Mr Zardari claimed that the government postponed the elections not because of logistical problems, but because of the fear that the “King’s Party” would lose and the Pakistan People’s Party and other pro-democracy parties would have garnered a majority.

Democracy in Pakistan can be saved, and extremism and fanaticism contained, only if the elections, when they are held, are free, fair and credible, he said.
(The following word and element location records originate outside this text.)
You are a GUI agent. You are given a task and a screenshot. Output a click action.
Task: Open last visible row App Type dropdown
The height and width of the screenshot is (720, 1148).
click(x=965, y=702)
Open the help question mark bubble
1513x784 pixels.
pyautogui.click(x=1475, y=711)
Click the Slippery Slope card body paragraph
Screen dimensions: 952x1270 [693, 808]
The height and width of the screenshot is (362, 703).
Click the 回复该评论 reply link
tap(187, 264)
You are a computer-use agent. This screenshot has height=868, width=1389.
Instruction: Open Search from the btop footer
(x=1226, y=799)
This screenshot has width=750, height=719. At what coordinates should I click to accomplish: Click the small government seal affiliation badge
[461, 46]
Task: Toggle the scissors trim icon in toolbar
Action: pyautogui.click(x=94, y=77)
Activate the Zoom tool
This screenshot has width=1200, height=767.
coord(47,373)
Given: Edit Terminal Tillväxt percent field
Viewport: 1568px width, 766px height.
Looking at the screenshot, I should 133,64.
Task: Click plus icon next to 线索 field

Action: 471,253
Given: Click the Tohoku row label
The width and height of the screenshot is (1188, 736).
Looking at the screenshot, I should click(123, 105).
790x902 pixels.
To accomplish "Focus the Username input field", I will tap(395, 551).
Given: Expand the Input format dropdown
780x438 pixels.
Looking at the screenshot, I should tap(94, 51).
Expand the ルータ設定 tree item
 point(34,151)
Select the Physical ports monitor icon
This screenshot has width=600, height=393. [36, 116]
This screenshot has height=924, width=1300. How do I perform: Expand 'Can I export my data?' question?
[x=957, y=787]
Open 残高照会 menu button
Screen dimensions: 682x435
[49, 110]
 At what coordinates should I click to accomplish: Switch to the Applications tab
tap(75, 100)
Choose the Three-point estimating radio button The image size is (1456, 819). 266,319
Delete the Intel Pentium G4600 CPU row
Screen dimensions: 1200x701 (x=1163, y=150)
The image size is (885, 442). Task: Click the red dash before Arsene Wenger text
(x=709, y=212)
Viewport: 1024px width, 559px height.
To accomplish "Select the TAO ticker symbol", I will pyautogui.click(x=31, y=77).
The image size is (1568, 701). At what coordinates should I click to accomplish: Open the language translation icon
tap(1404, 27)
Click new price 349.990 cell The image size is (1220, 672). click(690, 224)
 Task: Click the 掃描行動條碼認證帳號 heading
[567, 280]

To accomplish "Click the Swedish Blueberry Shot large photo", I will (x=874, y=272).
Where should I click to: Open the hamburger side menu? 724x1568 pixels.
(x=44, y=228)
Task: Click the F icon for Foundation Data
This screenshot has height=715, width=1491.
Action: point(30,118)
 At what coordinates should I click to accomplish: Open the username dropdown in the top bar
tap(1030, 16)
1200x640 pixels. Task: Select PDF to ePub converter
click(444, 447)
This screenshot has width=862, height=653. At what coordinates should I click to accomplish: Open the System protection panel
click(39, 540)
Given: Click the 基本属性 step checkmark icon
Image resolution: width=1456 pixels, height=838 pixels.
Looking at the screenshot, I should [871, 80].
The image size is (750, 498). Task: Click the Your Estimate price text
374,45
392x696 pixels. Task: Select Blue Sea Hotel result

To ensure the fairness of the electoral process, Mr Zardari suggested that: (1) the elections are held under a new, neutral caretaker government, free of cronies from Mr Musharraf’s party; (2) supervised by an independent and autonomous election commission formed in consultation with the major political parties; (3) monitored by trained international observers who have unfettered access to all polling stations as well as the right to conduct exit polling to verify results; (4) covered by electronic and print media with the freedoms they had before martial law was imposed on Nov. 3; and (5) arbitrated by an independent judiciary as provided for in the constitution. In addition, all political activists, lawyers and judges detained since Nov 3 must be released.

Mr Zardari said he would work with his son Bilawal Bhutto Zardari and would protect him (Bilawal) to the extent possible in the trying times ahead.

He recalled that even before Ms Bhutto’s first term as prime minister, the intelligence agencies had started working to “discredit her, targeting me and several of her friends.”

He claimed it were people hired by the intelligence agencies who gave him the name of “Mr Ten Percent,” adding: “The names of her friends abroad were besmirched with ridiculous charges that they headed the nonexistent Indo-Zionist lobby.”

Mr Zardari said that such a campaign of character assassination was perhaps the first institutional application of the politics of personal destruction.